Dear God: What Now?
I'm scared. It feels as though I have done one thing my entire life
and that is to be a wife and mother. OK, technically, that's two
things, but thankfully, You know what I mean! Now that my children are
half grown, I find that I have so much extra time on my hands. So much
time that I am checking my watch by the end of the day impatiently
waiting for the kids to get off of the school bus! I have loved,
hugged, bathed, doctored, diapered, played, tied, baked, volunteered,
and taxied--all sorts of things! None of which would gleam on any
I'm scared, God. What do I do now that they don't want me to play
house or need me to read them a story? What do I do now that they turn
to best friends for affirmation, consolation, and affection? What do I
do now that it's not cool to play catch with mom anymore?
I'm scared, God. Now where do I get my validation? I have been
blessed to have been afforded opportunity to stay home and raise my
children for the last 14 years. I am so thankful and would not change
my decision for one minute. But it seems that my job is only part-time
now. I can remember wanting time and complaining that there was never
any time for ME! Days were filled with tending to scraped knees,
changing diapers, baking cookies, watching Sesame Street, and going to
play group or the grocery store. Oh, Lord, how I long to have one
daughter in the shopping cart, holding my son on my hip, and my eldest
daughter trailing behind asking, "Can we get Oreos, mommy, pleeeease?"
And while my children will always need me, their demand for my time
continues to diminish.
I'm scared, God.
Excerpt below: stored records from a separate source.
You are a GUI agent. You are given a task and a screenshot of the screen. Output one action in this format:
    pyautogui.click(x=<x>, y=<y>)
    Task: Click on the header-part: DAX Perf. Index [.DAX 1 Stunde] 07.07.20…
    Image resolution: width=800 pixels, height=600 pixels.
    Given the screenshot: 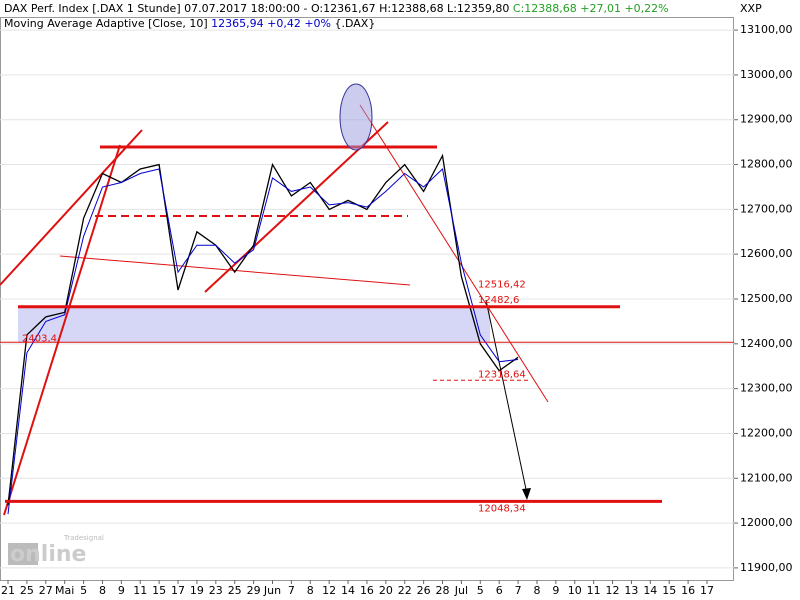 What is the action you would take?
    pyautogui.click(x=258, y=8)
    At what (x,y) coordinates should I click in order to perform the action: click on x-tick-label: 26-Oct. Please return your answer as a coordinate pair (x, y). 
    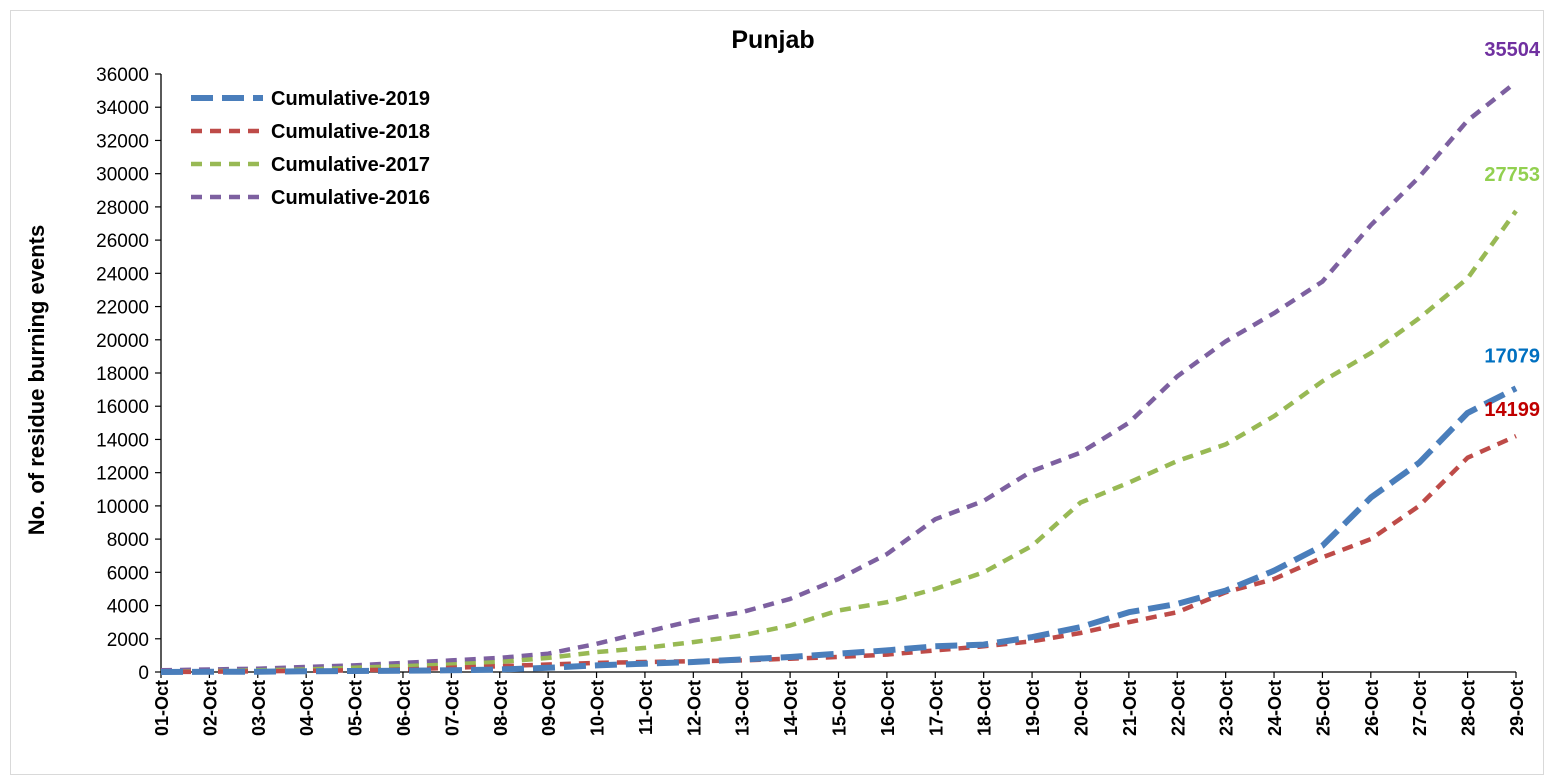
    Looking at the image, I should click on (1372, 708).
Please help me to trust You. Help me to trust that
You know exactly what You have in store for me. Help me to trust and
know that it is good, and that it is Your will. Help me to know that
just around the corner waits the perfect "job" that demands love and
dedication. Help me to know that whatever you have for me next will
provide the joy and fulfillment that goes with the full-time position
of mothering little ones.
I'm scared, God. I want others to see the value of my dedication to my
"job." Is being devoted to my family for 14 years any different than
showing up to the same office every day? I see longevity. I see never
calling in sick. I see sacrifice. I see multitasking. I see
mentoring. I see tenacity. I see a lot of things, and I know You see
them too, Lord!
Thank You, God! You have revealed my validation! By working for my
family, I have been serving You, the executive of the universe! You
have been there with me in the wee hours of the morning, mopping up
vomit, changing the bed-sheets, running a bath, rocking, and
comforting. You have seen it all, Lord. You have been with me on the
path and have carried me most of the way. You know my limitations;
yet, you know my strengths.
I am confident, God. Still a little scared, but confident that as You
have carried me through the mothering chapter in my life, You will
continue to carry me through the next chapter--whatever that may be!
You, the Most High, see my unique qualifications and have a plan for my
future. What better endorsement could I have? But one last thing,
Lord, is it possible to provide me with a letter of recommendation?